Oh, sure: the hair color isn’t (and wasn’t) important. (Especially since they downplayed the color then, maybe to disguise the switch — either Hansen’s hair was dyed darker, or she wore a wig.) This was a recording group, after all: what mattered was the sound, and the changeover from one backup singer to another sounded seamless, especially with Lani Hall’s voice a constant in the foreground.
Lani Hall, incidentally, would in 1973 marry Herb Alpert.
But damn it: I was fifteen years old. Sure, I heard the group on the radio (repeatedly, it seemed, in one song after another — over, and over, and over…). But I saw them on their album covers and TV, too. I was aware of Mendes: the tuxedo in which he seemed always to perform, the (to me) weird mustache-less beard, and of course the piano. But I really focused on, and remember most sharply still, the background vocalist of the moment.
The important thing to me, then, was the background singer’s overall look — the “type,” if you will: taller than Lani Hall and what we used to call, without embarrassment, leggy, a type accentuated by the clothing style — reminiscent, in fact, of what might be called the “Girl from Ipanema” style. In television appearances, the women always seemed dressed in sleek and shimmery mini-dresses, whose hemlines barely nodded in the direction of the knees. And when they swayed with the music, oh boy…!
Here’s the group in a television appearance from that time. (The music doesn’t quite sync up with the video; the YouTube uploader dubbed the stereo version of the hit single over the recorded visuals.) As you can see, even the TV crew seemed perhaps a bit more infatuated with the background vocalist, than with the lead.
Update 2015-08-04: A commenter suggested that Mendes’s opening piano in the performance strongly resembles the opening of Ray Charles’s “What’d I Say.” And damn — it does. Here y’go:
—
But the song, man (you’re asking) — what about the song?
Talented and successful bandleader, arranger, pianist, musician in general — Sergio Mendes may have been (may be) all of them. But unlike his mentor Antonio Carlos Jobim, he hasn’t had much of an impact on popular culture as a composer. No, he’s principally an adapter, someone with a flair for finding the bossa-nova heart of others’ songs. (It’s common to think of songs by people like The Beatles and Simon & Garfunkel as karaoke favorites, maybe, but not as the source of other artists’ oeuvres. Yet Mendes performed the trick any number of times, with apparent ease. “Scarborough Fair” may have been covered by dozens of popular performers, but it’s impossible to recall any of them except Simon & Garfunkel’s — those chimes! that harpsichord! — any of them, that is, except Brasil ’66’s.)
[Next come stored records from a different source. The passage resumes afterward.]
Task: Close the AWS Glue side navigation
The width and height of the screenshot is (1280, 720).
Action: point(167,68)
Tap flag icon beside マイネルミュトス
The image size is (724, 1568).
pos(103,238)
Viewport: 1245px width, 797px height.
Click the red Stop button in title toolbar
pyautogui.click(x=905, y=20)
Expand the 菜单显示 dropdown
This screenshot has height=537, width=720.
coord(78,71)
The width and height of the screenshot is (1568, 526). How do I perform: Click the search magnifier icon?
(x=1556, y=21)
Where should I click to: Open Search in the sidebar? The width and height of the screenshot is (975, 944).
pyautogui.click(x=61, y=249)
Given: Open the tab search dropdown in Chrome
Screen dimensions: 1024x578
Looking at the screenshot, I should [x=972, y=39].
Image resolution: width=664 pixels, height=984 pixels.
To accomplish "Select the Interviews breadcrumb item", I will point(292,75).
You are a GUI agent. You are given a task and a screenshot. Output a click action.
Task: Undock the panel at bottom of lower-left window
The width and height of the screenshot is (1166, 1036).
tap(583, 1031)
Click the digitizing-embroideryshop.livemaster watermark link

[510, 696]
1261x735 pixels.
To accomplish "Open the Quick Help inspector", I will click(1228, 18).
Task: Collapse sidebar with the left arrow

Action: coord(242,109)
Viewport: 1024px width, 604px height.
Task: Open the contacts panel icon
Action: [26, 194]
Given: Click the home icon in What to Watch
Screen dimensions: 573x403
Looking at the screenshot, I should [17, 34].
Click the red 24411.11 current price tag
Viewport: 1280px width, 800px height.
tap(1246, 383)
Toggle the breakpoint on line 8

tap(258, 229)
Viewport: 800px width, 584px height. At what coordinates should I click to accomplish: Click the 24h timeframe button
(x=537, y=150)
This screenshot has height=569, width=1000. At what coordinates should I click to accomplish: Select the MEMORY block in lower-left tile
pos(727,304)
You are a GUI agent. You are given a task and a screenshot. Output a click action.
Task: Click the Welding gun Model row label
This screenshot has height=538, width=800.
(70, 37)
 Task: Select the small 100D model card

“Mas Que Nada” represents not just a pivotal moment in Mendes’s recording history, but as an adapter, too. The original was composed (and recorded) by a fellow Brazilian from back in the Beco das Garrafas days: Jorge Ben. (For reasons of — apparently — his own, Jorge Ben has since the ’80s been known as Jorge Ben Jor, sometimes as Jorge Benjor.)
The very best source I could find on the Web with information about both Jorge Ben and “Mas Que Nada” appears at the Best of Brazil site. I’d be foolish to try incorporating all of that here, so I refer you to that page for details. But I especially wanted to single out Randy Morse’s (the writer’s) research into and discussion of some of the song lyrics’ more obscure elements.
On the left below, the Portuguese original lyrics; on the right, Best of Brazil‘s English translation (I assume but don’t know how well they align semantically, although visually it seems right):
Portuguese | English |
---|---|
Oariá raiô Obá Obá Obá Oariá raiô Obá Obá Obá |
Oariá raiô Obá Obá Obá Oariá raiô Obá Obá Obá |
Mas que nada Sai da minha frente Que eu quero passar Pois o samba está animado O que eu quero é sambar |
Oh, come on! Get out of my way I want to pass through Because the samba is animated What I want is to dance samba. |
Este samba Que é misto de maracatú É samba de preto velho Samba de preto tu |
This samba That’s a mixture of maracatu It’s an old black [man’s] samba A preto tu samba. |
Mas que nada Um samba como este tão legal Você não vai querer Que eu chegue no final |
Oh, come on! A samba like this [is] so cool You won’t want me To come to the end. |
Oariá raiô Obá Obá Obá Oariá raiô Obá Obá Obá… |
Oariá raiô Obá Obá Obá Oariá raiô Obá Obá Obá… |
Note especially the Best of Brazil notes on the refrain, which Morse interprets as references to Umbanda:
…a syncretistic religion native to Brazil… which originated in Rio de Janeiro around 1920, blend[ing] elements of the African-Brazilian religion Candomblé with Catholicism, spiritualism, and Brazilian patriotism. It’s a very popular religion today, especially in Rio de Janeiro and São Paulo, with hundreds of thousands of adherents. Many Brazilians practice both Catholicism and Umbanda.
Morse also digs into the apparently equally untranslatable maracatu and preto tu:
- maracatu: “a type of slow African-Brazilian music that originated in Brazil’s Northeast. It involves a sort of a pageant/parade, with various characters (including a king and queen) processing to the slow cadence of the drums.”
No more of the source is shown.